国家はその知識を恐れスポイルする目的と、さらに地方の非知識階層への平等の証として知識人を僻地に送り込み非知識人と同じ職種を与えた。

Asukal知る旧国営時代の貿易公司の職員はほとんどこの経験を持つ。彼らの話を聞けばそれは一番輝くべき青春の時代をつらい労働と何も無いツンドラ、山の中、或いは砂漠地帯ですごさねばならなかったつらい思い出だと言う。

そんな昔の話ではない。ほんの十数年前までの話である。

そんな政策を逃れるためにたくさんの大学生が香港へ逃げた。多くのものは海を泳いで大陸から香港へ渡った。

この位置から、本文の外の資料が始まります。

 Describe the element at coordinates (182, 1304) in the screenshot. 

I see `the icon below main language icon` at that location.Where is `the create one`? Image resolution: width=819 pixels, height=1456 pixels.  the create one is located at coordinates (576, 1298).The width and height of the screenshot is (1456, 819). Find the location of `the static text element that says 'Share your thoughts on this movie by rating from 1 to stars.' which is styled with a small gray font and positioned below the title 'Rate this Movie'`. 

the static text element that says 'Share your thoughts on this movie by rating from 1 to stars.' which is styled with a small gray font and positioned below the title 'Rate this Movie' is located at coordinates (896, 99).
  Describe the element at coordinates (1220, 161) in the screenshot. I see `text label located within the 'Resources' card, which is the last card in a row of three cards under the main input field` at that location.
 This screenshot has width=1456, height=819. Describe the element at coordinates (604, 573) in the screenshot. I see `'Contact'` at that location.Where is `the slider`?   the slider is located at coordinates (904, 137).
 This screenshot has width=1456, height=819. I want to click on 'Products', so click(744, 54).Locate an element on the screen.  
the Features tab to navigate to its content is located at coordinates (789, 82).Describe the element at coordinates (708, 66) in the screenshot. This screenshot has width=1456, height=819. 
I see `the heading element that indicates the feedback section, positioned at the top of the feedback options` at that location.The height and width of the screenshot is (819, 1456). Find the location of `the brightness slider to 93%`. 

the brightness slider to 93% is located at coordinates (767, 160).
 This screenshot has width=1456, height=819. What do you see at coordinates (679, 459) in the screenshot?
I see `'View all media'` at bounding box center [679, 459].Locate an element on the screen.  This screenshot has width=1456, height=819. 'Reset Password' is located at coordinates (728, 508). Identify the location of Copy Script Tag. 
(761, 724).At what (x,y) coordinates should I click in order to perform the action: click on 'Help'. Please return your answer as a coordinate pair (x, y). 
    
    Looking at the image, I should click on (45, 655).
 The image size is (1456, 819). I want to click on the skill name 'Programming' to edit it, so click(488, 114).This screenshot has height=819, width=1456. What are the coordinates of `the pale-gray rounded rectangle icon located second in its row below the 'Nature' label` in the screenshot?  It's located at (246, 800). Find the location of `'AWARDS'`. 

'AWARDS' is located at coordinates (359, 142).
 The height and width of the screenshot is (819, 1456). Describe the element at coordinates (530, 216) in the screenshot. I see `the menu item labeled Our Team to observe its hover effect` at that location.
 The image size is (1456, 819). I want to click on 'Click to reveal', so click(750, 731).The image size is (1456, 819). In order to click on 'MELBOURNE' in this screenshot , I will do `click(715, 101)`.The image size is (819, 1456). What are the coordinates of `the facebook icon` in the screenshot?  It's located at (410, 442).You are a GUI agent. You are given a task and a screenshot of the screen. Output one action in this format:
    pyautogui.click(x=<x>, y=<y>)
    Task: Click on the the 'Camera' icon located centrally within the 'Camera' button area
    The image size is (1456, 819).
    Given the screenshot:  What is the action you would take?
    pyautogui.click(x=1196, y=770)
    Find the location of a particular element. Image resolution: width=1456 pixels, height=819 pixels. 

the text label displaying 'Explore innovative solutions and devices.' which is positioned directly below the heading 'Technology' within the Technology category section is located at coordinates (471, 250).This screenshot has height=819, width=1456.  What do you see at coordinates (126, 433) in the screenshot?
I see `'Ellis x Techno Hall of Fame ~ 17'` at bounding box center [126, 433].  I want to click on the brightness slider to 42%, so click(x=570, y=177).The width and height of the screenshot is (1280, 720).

Asukalの知る香港の家具工場の社長もその一人だったと言う。
見つからぬように波を立てぬようゆっくりと泳ぐ。夜中から明け方までかかる。
ある者は赤い腕章を付けた警備隊に見つかり銃殺、ある者は力尽きて水に沈み二度とは浮いてこなかった。彼は空気の入った球技用のボールを持って泳ぎきったと言う。

身の回りのものはもちろん、金銭さえ持っては行けぬ。英国領香港政府はそれらの学生を人材として歓迎し受け入れる施設も準備した。陸へ上がった学生が一時的に眠る場所と衣服と簡単な食事を持って受け入れたと言う。

そして家族や親戚、知人の所へと散っていったと言う。

彼は今、大陸に工場を持ち自由に行き来できる。大陸は今彼らの投資を歓迎している。
笑って当時の事を話してくれる。40年前の話だったと。